Nach Ansicht des Chefs des Euro-Rettungsschirms ESM, Klaus Regling, dürften die angesetzten 86 Milliarden Euro für Griechenland nicht voll vom ESM bereitgestellt werden müssen, da voraussichtlich auch der IWF Geld hinzuschießen werde. Zudem könne Griechenland durch Privatisierungen und die Rückkehr an die Finanzmärkte Geld beisteuern.

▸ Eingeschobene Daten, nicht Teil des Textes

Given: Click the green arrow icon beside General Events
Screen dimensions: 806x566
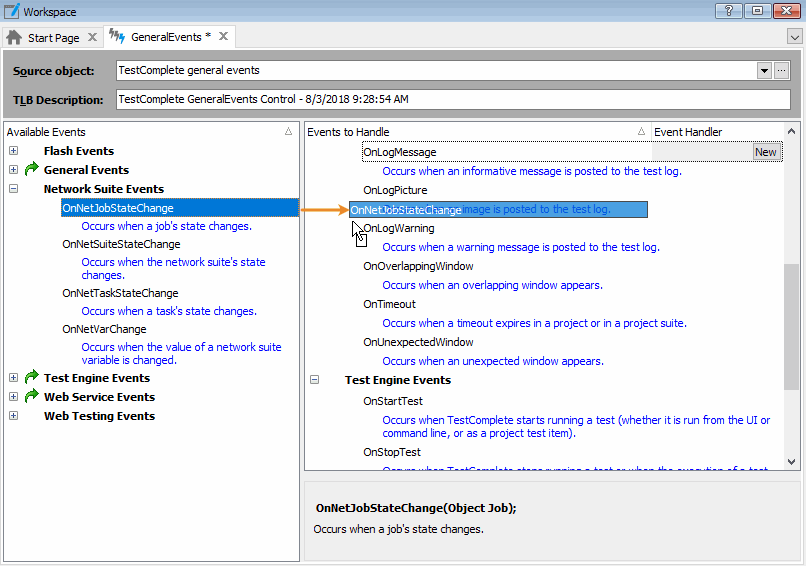Looking at the screenshot, I should pyautogui.click(x=32, y=170).
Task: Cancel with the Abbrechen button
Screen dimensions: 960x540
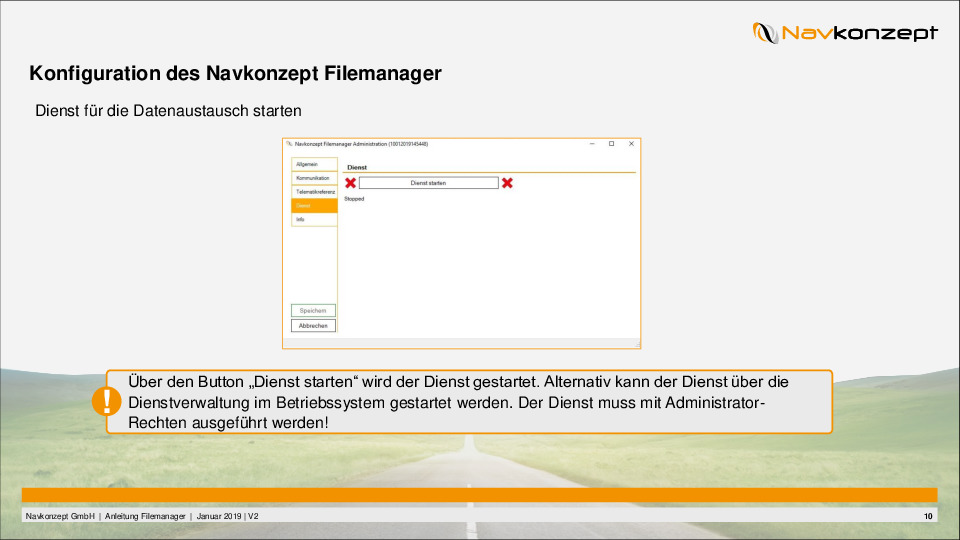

DIE ERSTEN MILLIARDEN SOLLEN KOMMENDE WOCHE FLIESSEN
"Das Programm ermöglich Griechenland die Rückkehr zu Wirtschaftswachstum", sagte Dijsselbloem. Die Arbeit mit der griechischen Regierung an der Vereinbarung in den vergangenen Wochen habe dazu beigetragen, Vertrauen wieder aufzubauen, erklärte der niederländische Finanzminister. Die Zusammenarbeit mit der griechischen Regierung sei zuletzt exzellent gewesen.
Eine erste Hilfstranche an Griechenland solle bis zum 19. August freigegeben werden. Am 20. August muss die Regierung in Athen 3,4 Milliarden Euro an die Europäische Zentralbank überweisen. Die erste Tranche werde 26 Milliarden Euro betragen, von denen 13 Milliarden kommende Woche überwiesen würden, erläuterte Regling. Drei Milliarden würden im September und Oktober gezahlt. Zur Rekapitalisierung griechischer Banken sollten zudem zehn Milliarden Euro auf einem ESM-Konto vorgehalten werden. Dijsselbloem sagte, bei der Rekapitalisierung griechischer Banken in diesem Jahr würden keine Guthaben griechischer Bankkunden herangezogen.
Nach Ansicht von EU-Kommissionspräsident Jean-Claude Juncker bedeutet die Entscheidung der Eurogruppe, dass Griechenland "unabänderlich" Mitglied der Euro-Zone bleiben wird.
TSIPRAS ERWÄGT DIE VERTRAUENSFRAGE
Mit dem dritten Hilfspaket kommen neue Einschnitte auf das rezessionsgeplagte Land zu, in dem ein Viertel der Menschen ohne Arbeit sind. Vorgesehen sind unter anderem weitere Reformen des Renten- und des Gesundheitssystems, Steuererhöhungen, die Öffnung abgeschotteter Berufsgruppen und der Verkauf von Staatsbesitz. Mit den neuen Krediten steigt der Schuldenberg des Landes 2016 auf über 200 Prozent seiner Wirtschaftskraft (BIP).
Am Freitagmorgen hatte die Mehrheit des griechischen Parlaments für das drei Jahre laufende Hilfspaket mit den Euro-Partnern gestimmt. Dabei musste sich der linke Regierungschef Alexis Tsipras allerdings erneut auf die bürgerliche Opposition stützen. Regierungsvertreter sagten, Tsipras erwäge, im Parlament die Vertrauensfrage zu stellen, wenn das Paket mit den Geldgebern unter Dach und Fach sei. Die Folge könnten Neuwahlen und ein Auseinanderbrechen der Syriza sein.